Unlike Ritholtz, however, I did not follow up on the point and discover that there is a lobbying campaign currently under way, led by the mortgage brokers and realtors, that aims to roll back recent regulatory changes designed to fix what was clearly a broken appraisal system.
Here's what's going on. As a result of an investigation by New York State Attorney General Andrew Cuomo into a scheme in which Washington Mutual colluded with appraisers to pump up home valuations, Freddie Mac, Fannie Mae, the Federal Housing Finance Agency (FHFA) and Cuomo reached an agreement on a set of mandatory guidelines to ensure appraisal independence --the Home Valuation Code of Conduct. The clear purpose of the HVCC is keep mortgage brokers and appraisers from getting get together and inflating home values.
The HVCC took effect on May 1, 2009 -- and the mortgage brokers immediately started screaming. In written testimony prepared for a Congressional hearing on "Strengthening Oversight and Preventing Fraud in FHA and other HUD Programs," Marc Savitt, president of the National Association of Mortgage Brokers, argued last week that "what the HVCC truly accomplishes is an increase in consumer costs, a decline in appraisal quality, the extension of closing deadlines, and the virtual extinction of local small business appraisers."
Savitt goes on argue that the attempt to cut the financial links between mortgage brokers, realtors and independent appraisers has given "large national lenders and [their Affiliated Management Companies] AMCs a virtual monopoly on the home appraisal process and removes the cost and quality checks and balances that a competitive marketplace provides." Savitt complains that the new rules are already extending the time it takes to close sales and hurting the business of local appraisers.

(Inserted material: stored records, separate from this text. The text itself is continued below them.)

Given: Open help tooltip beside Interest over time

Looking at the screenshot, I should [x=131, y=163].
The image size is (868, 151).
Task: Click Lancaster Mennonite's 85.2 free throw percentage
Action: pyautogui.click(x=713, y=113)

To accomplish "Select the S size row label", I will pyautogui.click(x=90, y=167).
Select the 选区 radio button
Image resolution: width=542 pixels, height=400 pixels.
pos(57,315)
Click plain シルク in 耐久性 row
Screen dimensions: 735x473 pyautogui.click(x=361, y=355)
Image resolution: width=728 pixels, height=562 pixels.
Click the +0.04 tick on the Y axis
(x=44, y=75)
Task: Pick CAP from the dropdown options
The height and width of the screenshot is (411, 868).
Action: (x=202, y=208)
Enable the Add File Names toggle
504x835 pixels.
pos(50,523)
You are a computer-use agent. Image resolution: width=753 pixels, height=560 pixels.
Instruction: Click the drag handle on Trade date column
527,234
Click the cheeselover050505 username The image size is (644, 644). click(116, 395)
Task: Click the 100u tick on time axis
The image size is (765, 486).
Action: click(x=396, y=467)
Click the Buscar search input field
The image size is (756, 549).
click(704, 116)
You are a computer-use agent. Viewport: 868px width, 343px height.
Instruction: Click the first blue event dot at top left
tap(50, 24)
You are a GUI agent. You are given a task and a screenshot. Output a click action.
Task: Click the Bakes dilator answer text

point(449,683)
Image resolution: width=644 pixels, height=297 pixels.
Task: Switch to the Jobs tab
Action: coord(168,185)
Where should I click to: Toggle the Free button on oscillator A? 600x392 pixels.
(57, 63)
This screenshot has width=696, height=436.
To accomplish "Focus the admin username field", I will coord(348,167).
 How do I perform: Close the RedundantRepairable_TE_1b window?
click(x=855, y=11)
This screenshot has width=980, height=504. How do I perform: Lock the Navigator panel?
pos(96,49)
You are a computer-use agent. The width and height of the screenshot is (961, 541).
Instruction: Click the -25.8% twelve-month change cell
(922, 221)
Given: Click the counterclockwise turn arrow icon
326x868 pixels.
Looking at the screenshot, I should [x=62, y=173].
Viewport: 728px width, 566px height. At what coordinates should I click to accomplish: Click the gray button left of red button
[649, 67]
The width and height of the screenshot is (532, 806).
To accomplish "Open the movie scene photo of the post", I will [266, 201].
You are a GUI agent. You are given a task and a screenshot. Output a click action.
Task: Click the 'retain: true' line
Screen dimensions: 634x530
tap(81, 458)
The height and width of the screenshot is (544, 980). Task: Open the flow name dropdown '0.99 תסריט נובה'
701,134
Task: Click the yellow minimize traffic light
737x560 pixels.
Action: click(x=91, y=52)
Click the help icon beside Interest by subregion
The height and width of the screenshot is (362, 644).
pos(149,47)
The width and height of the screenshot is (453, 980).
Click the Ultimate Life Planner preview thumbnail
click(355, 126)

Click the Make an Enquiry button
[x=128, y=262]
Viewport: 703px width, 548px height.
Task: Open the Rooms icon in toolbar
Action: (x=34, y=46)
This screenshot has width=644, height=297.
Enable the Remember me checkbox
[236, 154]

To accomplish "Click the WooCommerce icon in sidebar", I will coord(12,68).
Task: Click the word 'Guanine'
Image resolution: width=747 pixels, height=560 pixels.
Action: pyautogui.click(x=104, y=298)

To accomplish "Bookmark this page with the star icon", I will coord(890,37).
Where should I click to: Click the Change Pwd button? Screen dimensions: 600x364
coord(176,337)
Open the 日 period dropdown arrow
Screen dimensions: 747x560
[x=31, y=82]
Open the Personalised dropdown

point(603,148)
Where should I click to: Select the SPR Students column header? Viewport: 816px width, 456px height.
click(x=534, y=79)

It may be that there are some unintended consequences to the new rules that require some tinkering. If there's anything to be learned at first glance from an initial foray into home appraisal regulation it is just how complicated the whole business gets. But in his ten pages of written testimony, Savitt does not once acknowledge the out-of-control appraisal abuse that rampaged throughout the housing boom. Everybody in the real estate business stood to gain from inflated appraisals, and if you didn't deliver, you didn't get any new business.
I'd say it would take a lot of gall to be a mortgage broker and complain about how overly tight regulation was hurting your business right after the most ridiculous mortgage lending spree in human history set the entire global economy up for disaster, but hey, these guys are nothing if not ballsy. Regulation, already, is the problem again. And whatever mistakes were made the last time around -- well, that's ancient history.